I've heard of people keeping one or two Cornish Rocks as pets but it takes great effort on their part to control their feed intake to keep their weight down. They constantly want to eat. They are called Cornish X's or nicknamed Frankenstein chickens.
Cornish are ready for processing at 6 weeks and they are very susceptible to footpad dermatitis. That's because they get too heavy and their legs cant support their heavy weight, so they sit in their own soiled litter.
The only Cornish I would own is one from the grocery store ending up on my plate to eat.


----------



## chickenqueen (Jan 9, 2016)

Any chicken you acquire will be saved,whether you buy chicks or adopt/rescue chickens.Please don't limit breeds to be saved,all chickens deserve a good life.Meat birds have been bred for centuries to get big and fat to be eaten as soon as possible and you can't change that.Check w/ your local animal shelter,sometimes they take neglected livestock and the animals need new homes.They are vet checked and quarantined before being put up for adoption.


----------



## dawg53 (Aug 25, 2015)

You're right CQ. Regarding birds; personally I would be extremely worried about biosecurity and wouldnt adopt.


----------



## Wyandotter (Dec 13, 2015)

If I get my birds at a local farm store should I be worried about biosecurity.

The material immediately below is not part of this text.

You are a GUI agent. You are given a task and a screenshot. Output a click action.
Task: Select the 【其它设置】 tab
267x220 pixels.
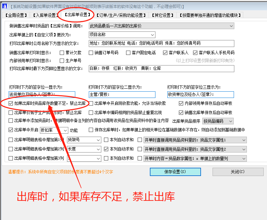coord(163,15)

I think the birds are between 3-7 days old and came from a hatchery or something.


----------



## nannypattyrn (Aug 23, 2015)

I've never had any problems with chicks from the feed store. They are usually day old hatchlings.


----------



## dawg53 (Aug 25, 2015)

I currently get mine from a feed store as well, no problems. The feed stores around here get their chicks from various hatcheries; specifically Ideal, Mt Healthy and Cackle. I've also ordered chicks from Ideal, Meyer and MPC without any problems.


----------



## WeeLittleChicken (Aug 31, 2012)

We got ours from various hatcheries and hatched eggs from breeders as well. If I had to do it again I probably would just hatch eggs but that's not because I encountered problems, I just prefer it.

Cornish Crosses are kept to adulthood in hatcheries by starvation so they can be bred another generation. Most pet owners don't find this a great way to keep something alive... that being said my favorites were Cornish, not crosses just pure Cornish. They're heavy but not to the point of it being an issue. I had the dark Cornish and the White Laced Red and loved them. I had been told the roosters were mean as anything but I guess I lucked out - they were literally the sweetest roosters I ever had. And I can't help but love their freakishly thick dinosaur feet.


----------



## Wyandotter (Dec 13, 2015)

Wow I love that roosters comb!


----------



## WeeLittleChicken (Aug 31, 2012)

Haha, I always thought it looked like a chewed up piece of bubblegum...


----------



## seminole wind (Aug 22, 2015)

Interesting chicken.


----------